Néanmoins, il faut remonter jusqu’à l’antiquité pour trouver la genèse de l’IA. Bien que le terme d’intelligence artificielle ne soit que relativement récent, l’idée de reproduire l’intelligence humaine, voire de la surpassée, représente un fantasme chez l’Homme depuis des siècles. En effet, l’IA trouve ses origines dans des récits bien moins scientifiques que ceux des travaux de Marvin Masky, Alan Turing ou Yann Le Cun. Certains récits sont d’ailleurs mystérieux ou sont de l’ordre de la magie. Et pourtant, plusieurs fois dans l’histoire de l’Humanité, il a été attesté l’existence d’une machine, d’un objet (ou d’une tête !) capable de reproduire le raisonnement humain.

Le premier référencement de créatures artificielles dotées d’intelligence semble être dans l’Iliade d’Homère. Héphaïstos, dieu grec du feu et de la forge, était un artisan d’exception, il a notamment fabriqué le bouclier d’Achille, le trône de Zeus et le palais des dieux de l’Olympe. Héphaïstos a également créé des objets capables de se mouvoir automatiquement, tels les portes de l’Olympe qui s’ouvrent d’elles-mêmes. Cet artisan divin aurait fabriqué des servantes d’or afin de l’aider dans son travail. L’idée de créatures artificielles pour assister l’Homme dans son travail remonte donc à l’antiquité.

Concernant les créatures d’Héphaïstos, il y a deux points remarquables dans l’Iliade. Le premier : ces inventions nous font repenser le travail, sujet sensible d’actualité. Car, quand bien même il est parfois question de remplacer les esclaves dans l’épopée grecque, c’est en fait la notion de travail qui est remis en cause par ces automates. Ils sont plus performants que les hommes, plus robustes et immortels. Le second point est la limite d’action de ces créations artificielles. En effet, les automates d’Héphaïstos dépassent les compétences humaines mais pour des tâches précises. D’ailleurs, seul Héphaïstos est capable de les créer, ils ne sont pas capables de se reproduire. Même un dieu grec ne serait pas capable de créer une IA forte ?

Au moyen-âge, plusieurs témoignages prétendent l’existence de machines intelligentes. Mais ces apparitions sont souvent du domaine de l’alchimie, voire de la magie ou de la nécromancie. Au XIIIe siècle, Albert le Grand, professeur de sciences et philosophie, était un personnage particulièrement curieux. Sa curiosité lui a permis de devenir un grand savant, un homme d’Église, mais aussi un alchimiste reconnu. Il aurait ainsi fabriqué un automate sous forme de tête doué de parole, capable de répondre à toutes les questions et de lire l’avenir.

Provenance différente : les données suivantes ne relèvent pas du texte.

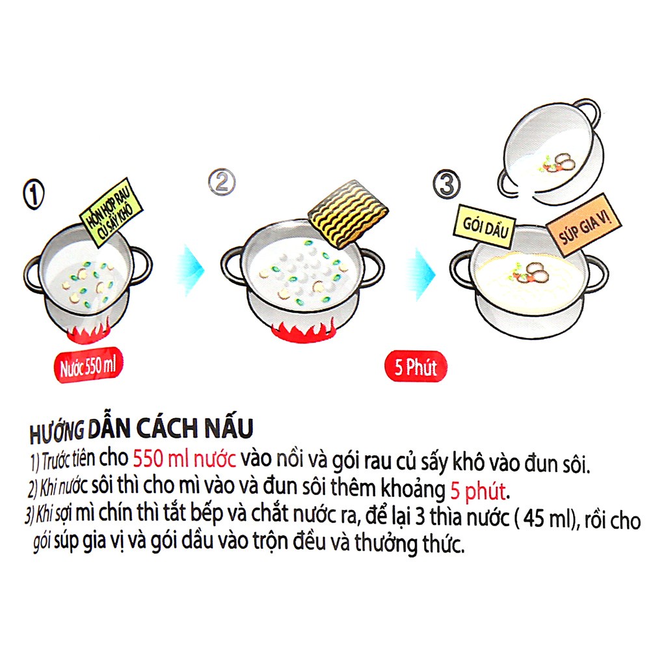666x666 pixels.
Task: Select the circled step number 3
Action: [446, 184]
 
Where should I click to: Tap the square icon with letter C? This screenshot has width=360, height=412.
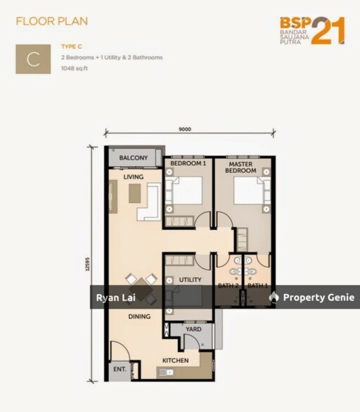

Cette tête serait le résultat de trente années de travail à le façonner en suivant méticuleusement le cycle des astres, chaque partie de l’automate serait alors régentée par une étoile. L’IA forte ne serait donc qu’une histoire d’étoiles ? Impossible à savoir, le plus grand disciple d’Albert le Grand, Thomas d’Aquin, aurait brisé cet œuvre car il l’aurait trouvé impie et envoûtée. Devons-nous nous méfier d’une machine capable de lire l’avenir ou de répondre à toutes les questions ?

Ces histoires qui remontent à fort longtemps, n’utilise pas le terme d’intelligence artificielle. Mais le fantasme d’une machine capable de penser et d’agir au moins aussi bien que l’Homme est bien présent. Ces légendes ont permis aux philosophes de penser à un futur où la société de l’Homme serait centrée autour de machines intelligentes. Aristote pensait un monde où nous pourrions déléguer les travaux pénibles aux automates, Leibniz travaillait sur une machine capable de définir si un quelconque énoncé est vrai ou faux. Les imaginaires des Hommes ont été nourri par ces légendes oubliées, puis par des fictions. Notamment grâce à Mary Shelley avec Frankenstein ou le Prométhée moderne, ou à Isaac Asimov, qui a défini les trois lois de la robotique dans ses œuvres.